Dairy UK and The Dairy Council expressed serious concerns this week when the Daily Express and the Independent reported on a recent study focusing on the alleged benefits of A2 milk over conventional milk. 
Among other confusing statements, the Daily Express’ article entitled “The Milk That Won’t Churn Your Stomach” misrepresented two major issues, namely the protein composition of regular milk and the main outcome of the research paper. 
In a letter to the editors of the newspapers, Dairy UK and The Dairy Council pointed out that most milk consumed in Europe contains a mixture of both A1 and A2 beta-casein proteins. However, the study carried out by a team of researchers at an Australian University used milk that contained exclusively A1 or A2 with a concentration of A1 significantly higher than that found in regular British milk. This meant that the A1 product analysed in the study was not representative of drinking milk available in the UK and that findings based on this analysis would not be relevant for British consumers. 
The study also underlined a difference in ratings of stool consistency between the A1 and A2 groups. However, both groups remained between 3 and 4 on the Bristol Stool Scale – a scale going from 1 to 7 with ratings between 3 and 4 being perfectly normal. Although the difference between both groups may have been significant from a statistical point view, it bore no clinical relevance, a fact blatantly overlooked by both articles. Similarly, this research study showed no significant difference in stool frequency, bloating, abdominal pain and gut inflammation between the A1 and A2 groups. 
On Wednesday, one of the authors took part in a radio show in Northern Ireland to discuss the findings of the study. Dairy UK and The Dairy Council were concerned to hear the author promote A2 with a number of erroneous statements suggesting that all milk on sale in the UK not branded as A2 was purely A1. In addition, she went on to engage in speculation over hypothetical links between ‘dairy intolerance’ in adults and in babies and the alleged benefits of A2 milk. 

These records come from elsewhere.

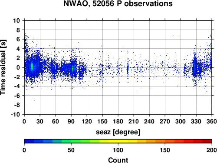Click the 90 tick label on x-axis

tap(71, 121)
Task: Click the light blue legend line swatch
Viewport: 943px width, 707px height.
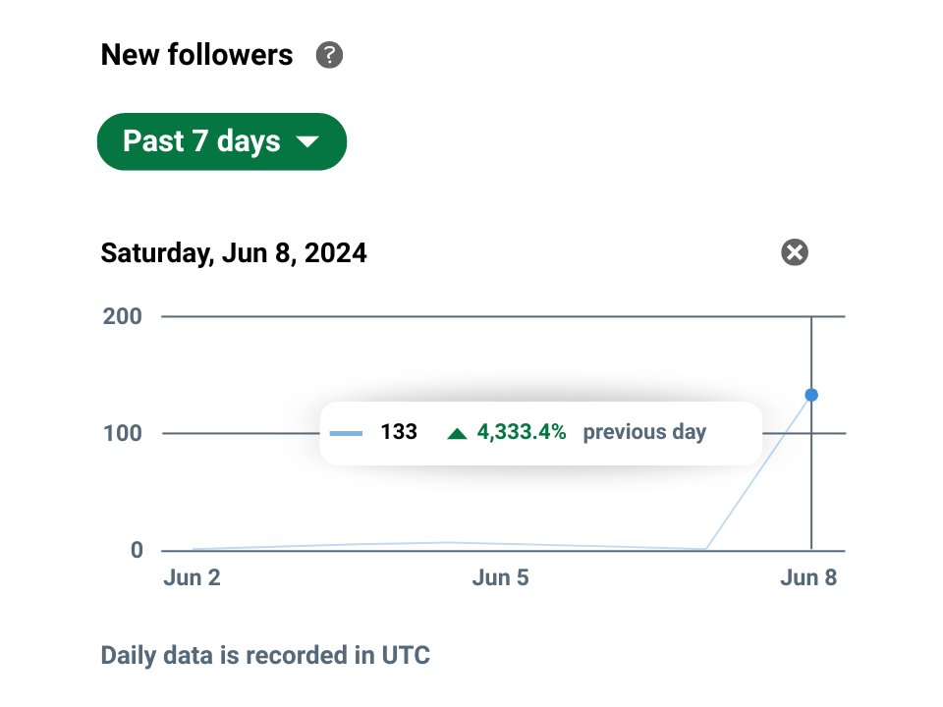Action: pos(346,432)
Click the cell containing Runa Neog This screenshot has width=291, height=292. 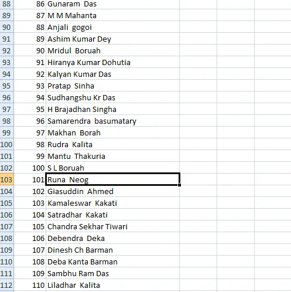pos(112,179)
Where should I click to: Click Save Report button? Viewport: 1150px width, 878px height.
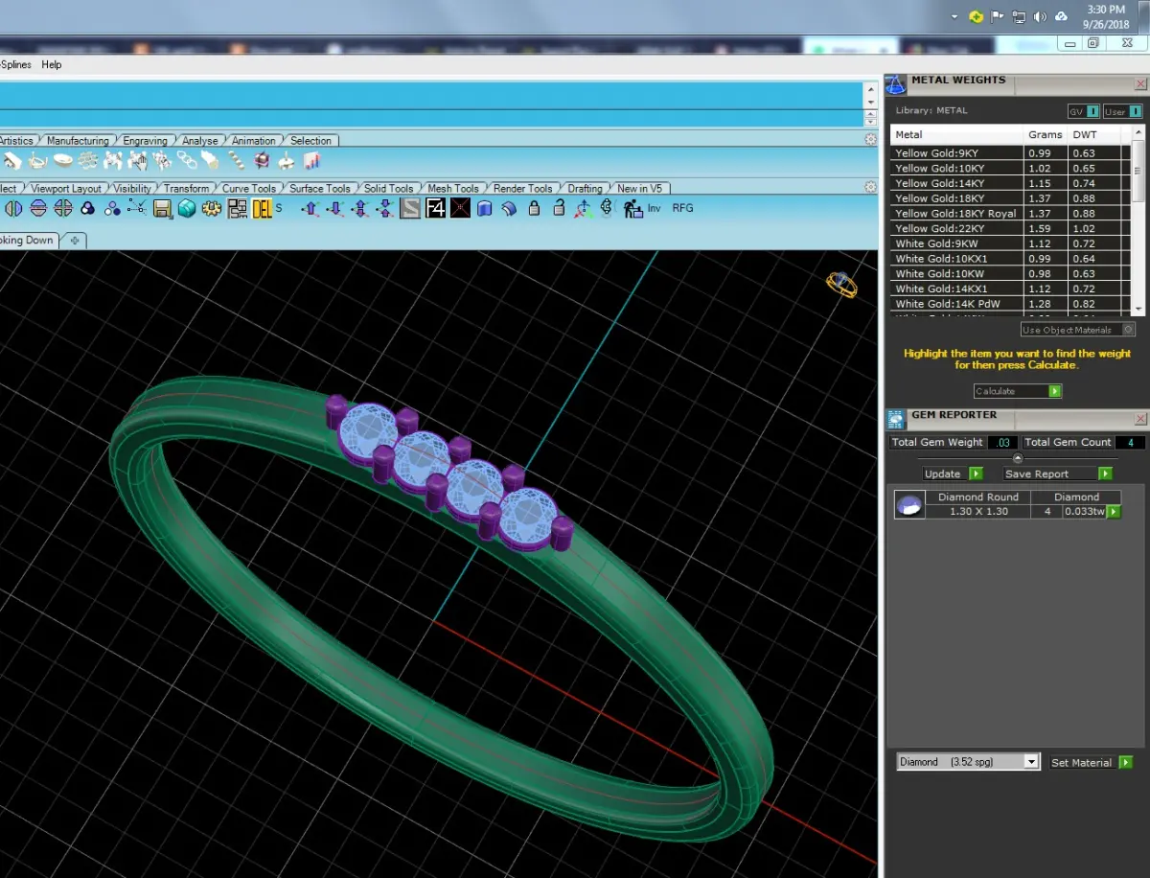tap(1057, 474)
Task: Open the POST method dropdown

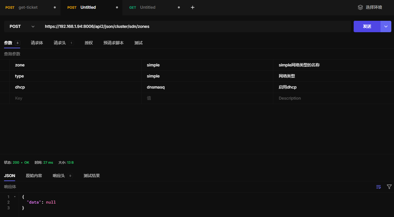Action: (22, 26)
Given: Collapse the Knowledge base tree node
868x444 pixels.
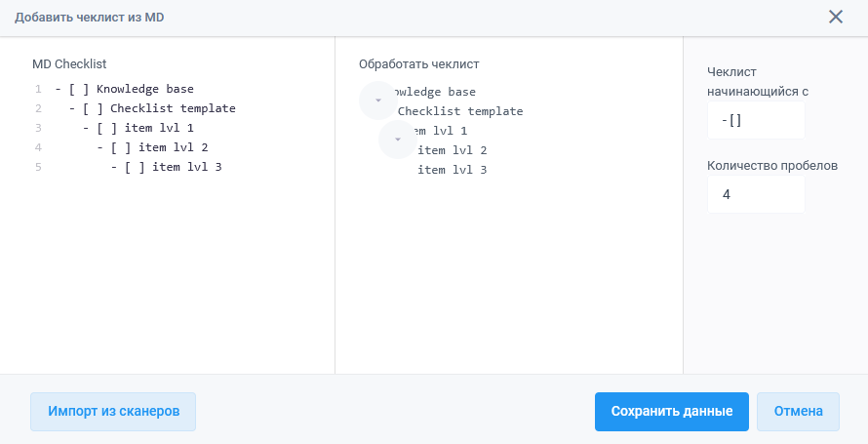Looking at the screenshot, I should coord(378,101).
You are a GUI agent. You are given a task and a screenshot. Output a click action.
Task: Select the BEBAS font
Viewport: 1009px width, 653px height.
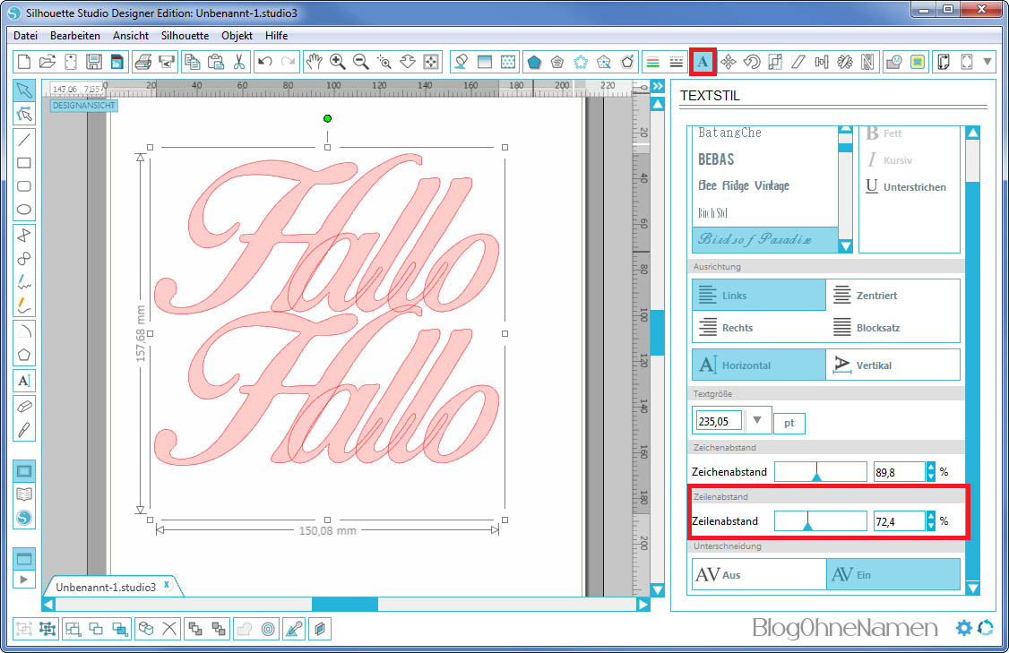716,159
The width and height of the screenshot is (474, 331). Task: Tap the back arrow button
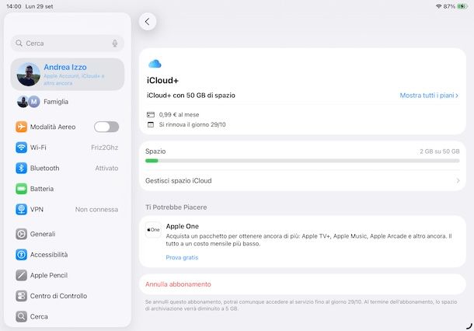click(x=148, y=22)
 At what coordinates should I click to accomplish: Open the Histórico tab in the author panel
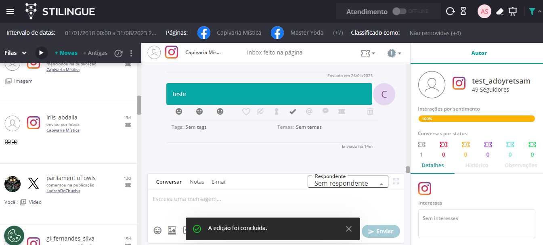point(477,165)
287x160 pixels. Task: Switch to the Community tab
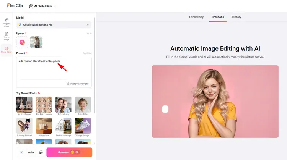196,17
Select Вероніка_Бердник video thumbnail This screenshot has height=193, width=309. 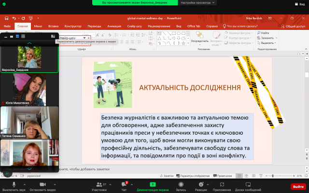[x=29, y=58]
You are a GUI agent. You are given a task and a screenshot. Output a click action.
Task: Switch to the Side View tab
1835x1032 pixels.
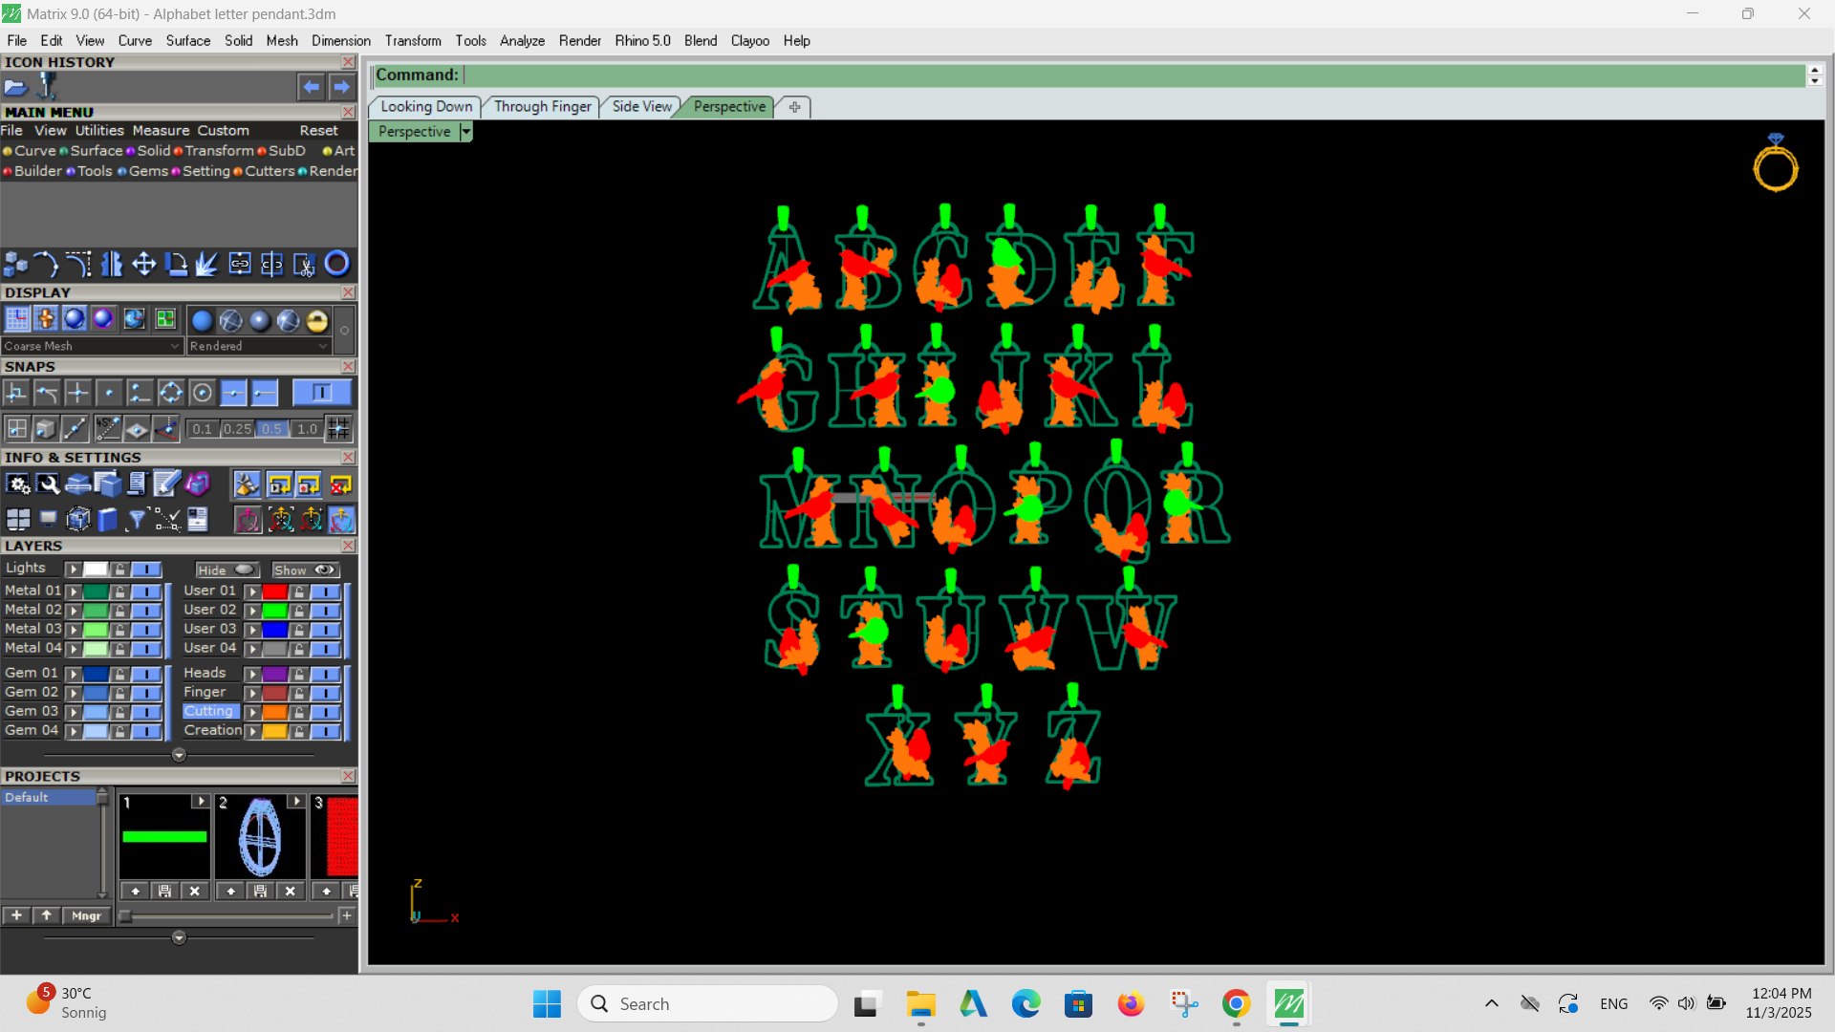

Unfortunately, the author also failed to correct the journalist who referred to ‘dairy intolerance’ and ‘milk intolerance’ several times. With many misconceptions around dairy nutrition and lactose intolerance often being presented as facts by consumer press and television, it is disheartening to see experts pass on an opportunity to address these misconceptions. A transcript of the interview with a rebuttal of the arguments will be available from Dairy UK in the coming days.
The dairy industry is fully committed to educating consumers, health professionals, parliamentarians and the media on the nutritional benefits of milk and dairy and makes every effort to dispel common myths about dairy. At a time when the sector is working hard to highlight how dairy makes a difference to public health, it is regrettable that confusion has been added to the public debate and it is important to remind consumers that milk is a nutritious product.